Da Anna seine große Liebe war, ist dies für ihn selbstredend kein Fall wie jeder andere. Aus gutem Grund würde Garber ihn daher lieber raushalten; tatsächlich unterläuft dem bewegten Klöckner später ein typischer Anfängerfehler. Zu diesem Zeitpunkt kennt das Team bereits die Hintergründe des Falls: Gerade rund um Berlin befinden sich einstige sowjetische Kasernen noch heute in russischem Besitz. Die Gebäude sind verfallen, aber als Immobilie haben die Grundstücke einen enormen Wert. Als Anwältin für Miet- und Immobilienrecht hat Anna einen Handel eingefädelt, bei dem offenbar nicht alles mit rechten Dingen zugegangen ist. "Geld liebt die Stille", heißt es in einer Mail an sie. Offenbar hat sie sich nicht an diese Devise gehalten. Nun muss sie um ihr Leben fürchten, zumal auch noch der russische Auslandsgeheimdienst mitmischt. 

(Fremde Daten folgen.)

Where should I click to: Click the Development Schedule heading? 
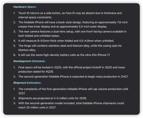29,61
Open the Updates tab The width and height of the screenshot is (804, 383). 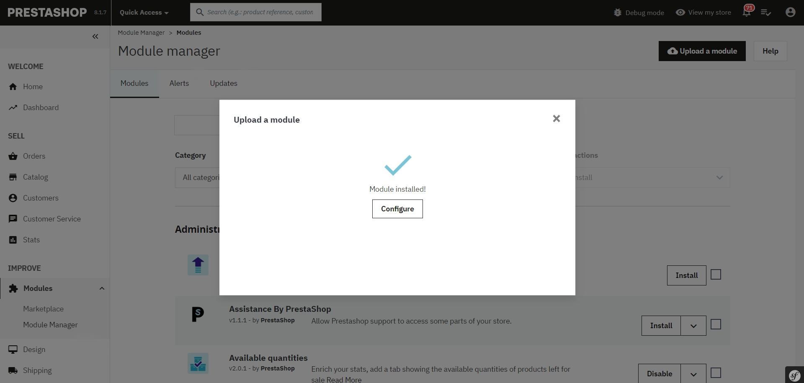(224, 83)
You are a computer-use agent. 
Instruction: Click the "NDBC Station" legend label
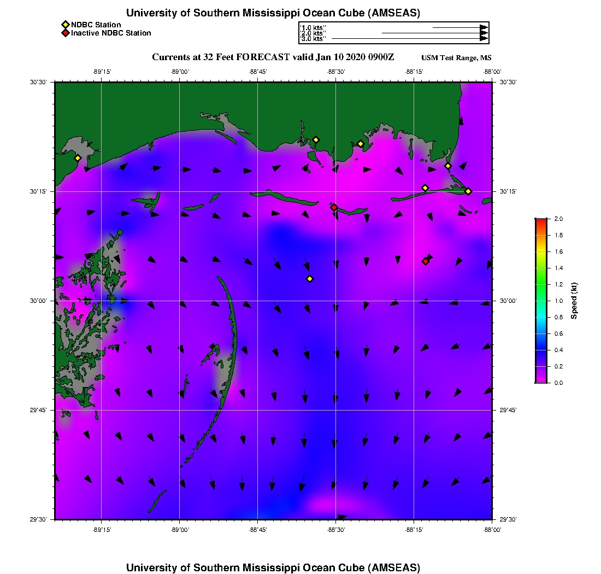[x=96, y=25]
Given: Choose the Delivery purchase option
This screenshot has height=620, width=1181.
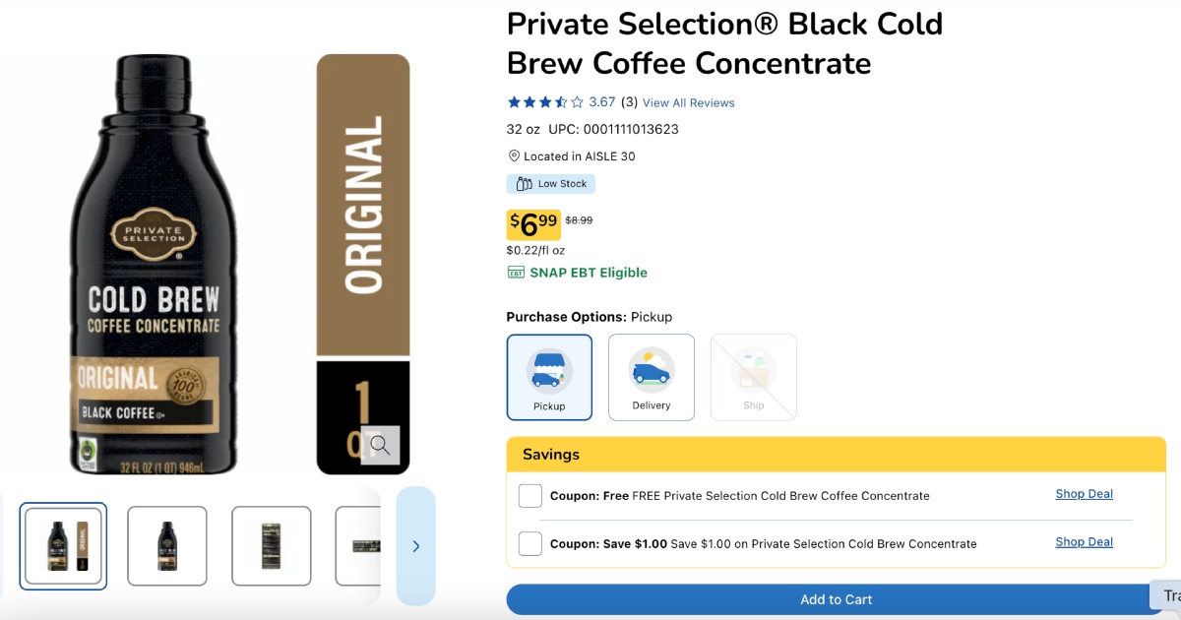Looking at the screenshot, I should tap(652, 377).
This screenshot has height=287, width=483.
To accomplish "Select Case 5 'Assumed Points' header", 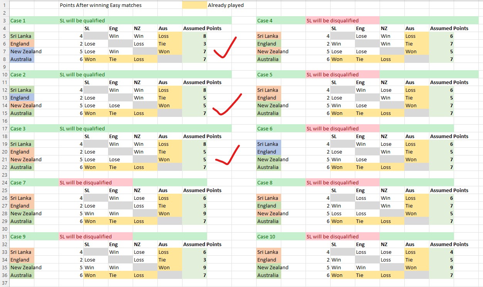I will pyautogui.click(x=449, y=82).

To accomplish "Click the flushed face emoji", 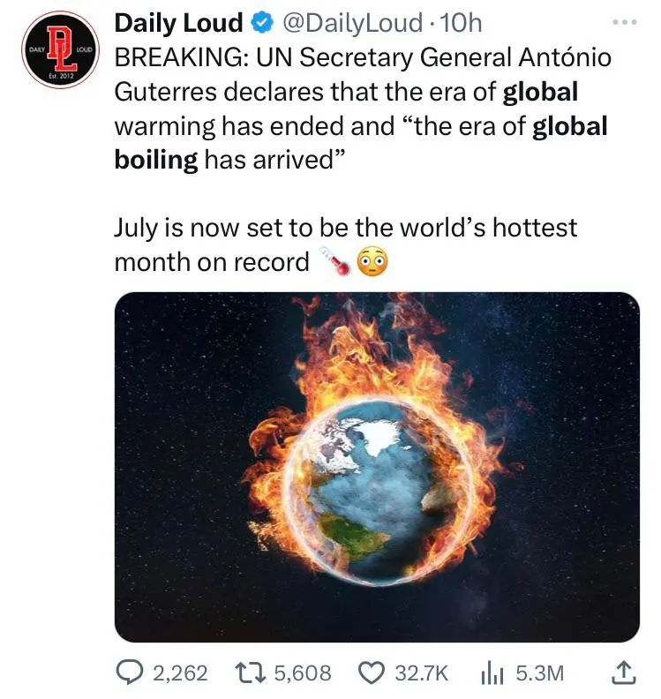I will (371, 262).
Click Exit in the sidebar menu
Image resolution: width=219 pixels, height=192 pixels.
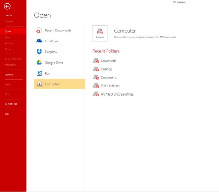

Wie bei einem Fachwerkhaus versieht Pomorin diese tragenden Teile mit Nebenebenen, die ausnahmslos wichtige Ergänzungen zum Handlungskern beitragen. Dass beispielsweise die sonst gerade gegenüber Garber so aufgeschlossene Rechtsmedizinerin (Eva Sixt), die später zu allem Überfluss auch noch an ihrem Arbeitsplatz überfallen wird, diesmal sehr bedrückt wirkt, gehört ebenso zur Geschichte wie die Auftritte von Sputnik (Jaecki Schwarz): Das Revierfaktotum handelt neuerdings mit billig erworbenem Beluga-Kaviar.

Auch wenn die Dosen niemand haben will: Sein Kontakt zur russischen Botschaft beschert Garber einen feuchtfröhlichen Kneipenabend mit der munteren Ludmilla. Deren Trinkfreudigkeit hat zwar einen teuren Deckel zur Folge, beschert dem Kommissar aber auch einige wertvolle Erkenntnisse. Selbst die traurige Biografie einer Obdachlosen, die nacheinander Job, Mann und Wohnung verloren hat, trägt maßgeblich zur Lösung des Rätsels bei. 

Die einst für einen Kurzfilm ausgezeichnete Regisseurin Bogdana Vera Lorenz ist seither nicht weiter aufgefallen. Das ZDF hat vor geraumer Zeit ihr Langfilmdebüt "Lockdown" (2017) als Kleines Fernsehspiel ausgestrahlt; anschließend hat sie für die ZDF-Serie "Notruf Hafenkante" gedreht. Ihr Krimireihendebüt ist allerdings sehr stilsicher inszeniert.

Die Bildgestaltung (Henning Jessel) ist von großer Sorgfalt und auch ästhetisch interessant; gerade der Gegensatz zwischen den düsteren Szenen in der Rechtsmedizin und den sachlichen Reviergesprächen einerseits sowie den zum Teil überhellen Außenaufnahmen andererseits ist schlicht, aber wirkungsvoll. Für den Rest sorgt die gelungene Ensemble-Leistung, zu der auch Claudia Eisinger in einer wichtigen Nebenrolle ihren Teil beiträgt.